Tuesday, June 26th at 7:00pm Walk Through Meanders Into Nonesuch Place with Scott Rogers (approx 40 min)
Scott Rogers’ practice explores tensions between idealism and its enactment. He is particularly interested in ways that closed systems might be resisted through speculative positions. How might we understand the world to be different than it appears? How might we bring to be what can never be? Can we escape the possible? Recently, Rogers has investigated these questions through research into the history of perpetual motion machines and the narratives surrounding these devices. The life of Jan Welzl, an Arctic explorer and inventor, has been integral to this work. Welzl was an eccentric Czech locksmith who travelled the globe in the early 20th century. He spent thirty years living in a cave in Siberia before writing a best-selling account of his adventures, and moving to Dawson City, Yukon. Once there, he attempted to build an elaborate perpetual motion machine in his cabin up until his death in 1948.

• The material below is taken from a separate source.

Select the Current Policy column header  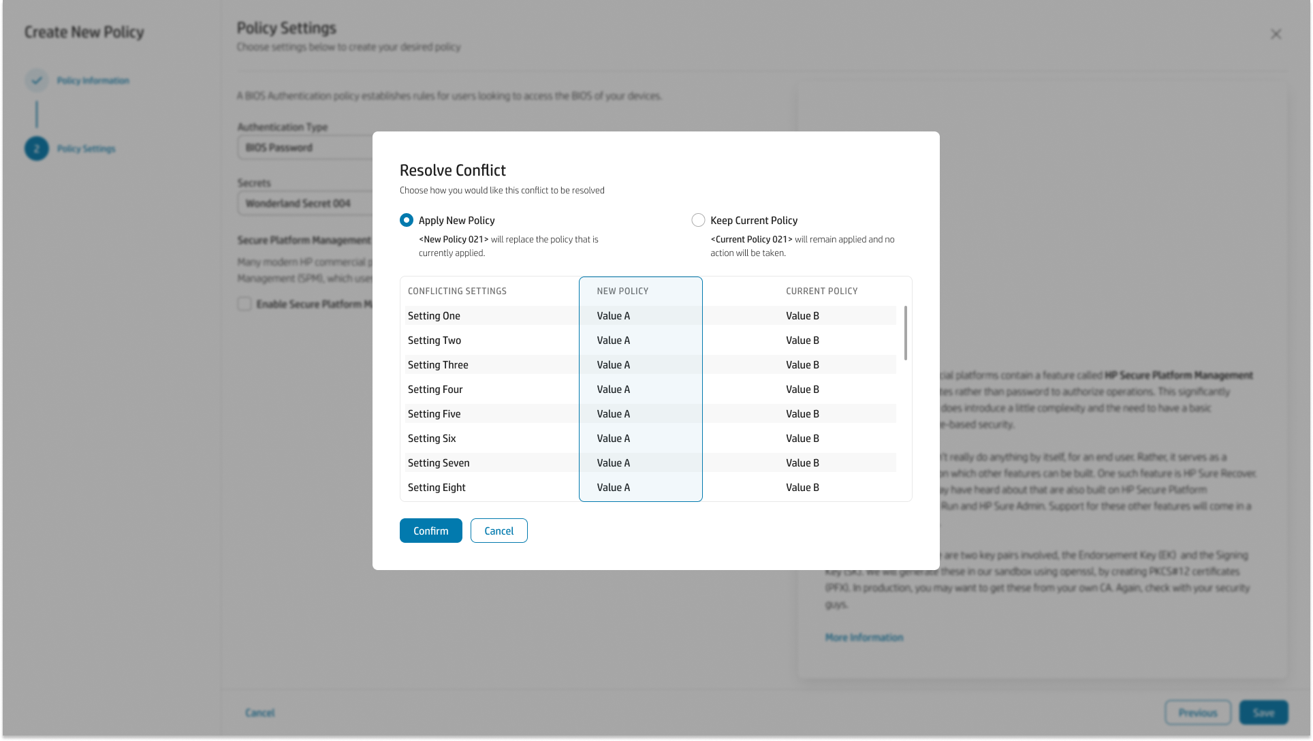click(x=821, y=291)
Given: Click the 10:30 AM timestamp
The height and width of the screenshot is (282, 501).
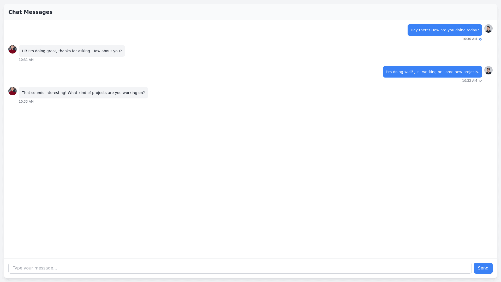Looking at the screenshot, I should 469,39.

SCOTT ROGERS is a Canadian visual artist based in Glasgow, Scotland. He recently completed his MFA at the Glasgow School of Art, and has also attended the Städelschule in Frankfurt as part of Simon Starling’s class. Exhibitions including Scott’s work have taken place at St Paul St Gallery (Auckland, New Zealand), National Glass Centre (Sunderland, UK, as part of the AV Festival), Liverpool John Moores University (as part of the AND Festival), PM Galerie (Berlin), The Southern Alberta Art Gallery (Lethbridge), The Art Gallery of Alberta (Edmonton) and the Soap Factory (Minneapolis).